July 2004 Archives

Sometimes I can't decide if I'm paranoid or if they're really out to get me. Then I run across this line from Ted Turner:
Today, the only way for media companies to survive is to own everything up and down the media chain--from broadcast and cable networks to the sitcoms, movies, and news broadcasts you see on those stations; to the production studios that make them; to the cable, satellite, and broadcast systems that bring the programs to your television set; to the Web sites you visit to read about those programs; to the way you log on to the Internet to view those pages. Big media today wants to own the faucet, pipeline, water, and the reservoir. The rain clouds come next.
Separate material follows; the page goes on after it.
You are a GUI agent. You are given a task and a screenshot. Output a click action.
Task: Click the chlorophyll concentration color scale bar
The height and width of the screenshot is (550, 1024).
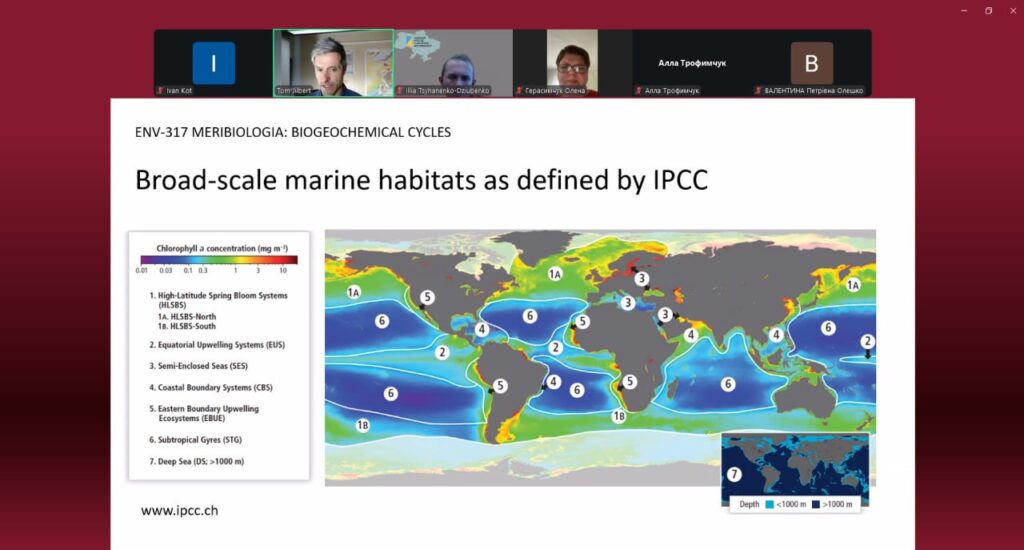tap(217, 260)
Ted's talking about the collapse of ownership restrictions on broadcast media. The agency charged with stewardship of the public interest against the (natural) self-interest of Big Content, the FCC, has become the instrument through which Big Content has increased their control over the media landscape.

With the Broadcast Flag the FCC has extended their aggressive advocacy of Big Content's agenda to technology. That brings me back to yesterday's TiVo post.
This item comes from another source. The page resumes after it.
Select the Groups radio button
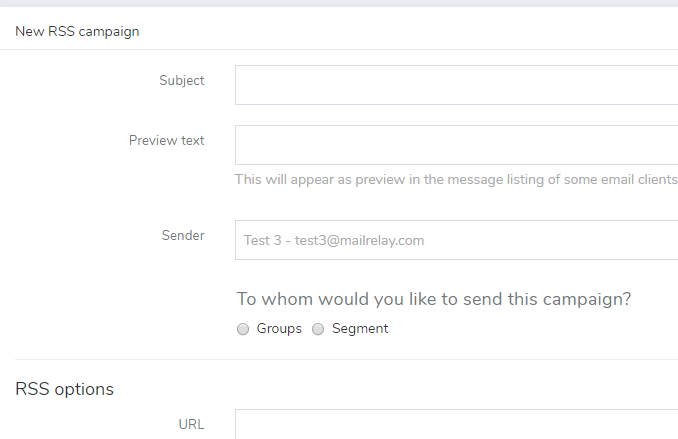 coord(243,329)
The hopeless fight to maintain business models based on artificial scarcity reaches ever-greater heights of lunacy. Picking up where Mad Jack Valenti left off, the MPAA (along with the NFL) has decided that TiVo's a threat to their industry because future enhancements may cause more people to actually watch stuff.
Attaway said that even if TiVo's system prevents mass Internet distribution, if each of TiVo's customers add 10 devices to a registered group, many potentially unrelated users would be able to see the copied show.
Advertisers and product-placers take note: the MPAA doesn't want people to see movies or shows.